* EXERCISE BRIEF
The response must contain every line of the records that follow, duplicated exactly.

== Segment start ==

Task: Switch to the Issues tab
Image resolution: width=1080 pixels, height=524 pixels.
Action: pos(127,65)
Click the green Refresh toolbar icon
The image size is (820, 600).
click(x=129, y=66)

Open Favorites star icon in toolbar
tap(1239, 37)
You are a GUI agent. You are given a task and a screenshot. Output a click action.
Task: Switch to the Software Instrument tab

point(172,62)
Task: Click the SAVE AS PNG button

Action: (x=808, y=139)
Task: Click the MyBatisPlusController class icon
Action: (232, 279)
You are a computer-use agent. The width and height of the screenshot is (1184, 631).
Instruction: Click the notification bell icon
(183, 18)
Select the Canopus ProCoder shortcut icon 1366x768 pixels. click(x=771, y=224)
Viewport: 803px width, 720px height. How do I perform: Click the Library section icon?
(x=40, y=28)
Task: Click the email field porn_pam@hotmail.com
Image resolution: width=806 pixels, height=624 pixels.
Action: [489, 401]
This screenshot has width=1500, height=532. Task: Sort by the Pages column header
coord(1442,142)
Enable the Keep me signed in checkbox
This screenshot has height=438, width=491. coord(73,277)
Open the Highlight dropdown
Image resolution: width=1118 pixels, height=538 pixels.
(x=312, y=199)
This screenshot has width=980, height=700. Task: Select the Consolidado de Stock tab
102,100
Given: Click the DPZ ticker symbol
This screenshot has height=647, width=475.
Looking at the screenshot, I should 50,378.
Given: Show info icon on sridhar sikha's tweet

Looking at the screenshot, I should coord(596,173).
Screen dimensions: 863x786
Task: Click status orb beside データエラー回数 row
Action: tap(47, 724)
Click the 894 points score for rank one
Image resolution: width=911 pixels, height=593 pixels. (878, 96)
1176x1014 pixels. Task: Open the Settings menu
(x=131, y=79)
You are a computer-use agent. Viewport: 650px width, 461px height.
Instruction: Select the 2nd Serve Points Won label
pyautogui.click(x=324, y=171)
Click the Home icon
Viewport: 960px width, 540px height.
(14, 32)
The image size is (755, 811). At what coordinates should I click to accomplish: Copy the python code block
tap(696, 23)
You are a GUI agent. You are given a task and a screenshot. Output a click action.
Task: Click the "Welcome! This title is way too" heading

== Segment end ==

* RESPONSE TO THE TASK
Task: Switch to the Issues tab
Image resolution: width=1080 pixels, height=524 pixels.
Action: pos(127,65)
Click the green Refresh toolbar icon
The image size is (820, 600).
click(x=129, y=66)

Open Favorites star icon in toolbar
tap(1239, 37)
You are a GUI agent. You are given a task and a screenshot. Output a click action.
Task: Switch to the Software Instrument tab

point(172,62)
Task: Click the SAVE AS PNG button

Action: (x=808, y=139)
Task: Click the MyBatisPlusController class icon
Action: (232, 279)
You are a computer-use agent. The width and height of the screenshot is (1184, 631).
Instruction: Click the notification bell icon
(183, 18)
Select the Canopus ProCoder shortcut icon 1366x768 pixels. click(x=771, y=224)
Viewport: 803px width, 720px height. How do I perform: Click the Library section icon?
(x=40, y=28)
Task: Click the email field porn_pam@hotmail.com
Image resolution: width=806 pixels, height=624 pixels.
Action: [489, 401]
This screenshot has width=1500, height=532. Task: Sort by the Pages column header
coord(1442,142)
Enable the Keep me signed in checkbox
This screenshot has height=438, width=491. coord(73,277)
Open the Highlight dropdown
Image resolution: width=1118 pixels, height=538 pixels.
(x=312, y=199)
This screenshot has width=980, height=700. Task: Select the Consolidado de Stock tab
102,100
Given: Click the DPZ ticker symbol
This screenshot has height=647, width=475.
Looking at the screenshot, I should 50,378.
Given: Show info icon on sridhar sikha's tweet

Looking at the screenshot, I should coord(596,173).
Screen dimensions: 863x786
Task: Click status orb beside データエラー回数 row
Action: tap(47, 724)
Click the 894 points score for rank one
Image resolution: width=911 pixels, height=593 pixels. (878, 96)
1176x1014 pixels. Task: Open the Settings menu
(x=131, y=79)
You are a computer-use agent. Viewport: 650px width, 461px height.
Instruction: Select the 2nd Serve Points Won label
pyautogui.click(x=324, y=171)
Click the Home icon
Viewport: 960px width, 540px height.
(14, 32)
The image size is (755, 811). At what coordinates should I click to accomplish: Copy the python code block
tap(696, 23)
You are a GUI agent. You are given a task and a screenshot. Output a click action.
Task: Click the "Welcome! This title is way too" heading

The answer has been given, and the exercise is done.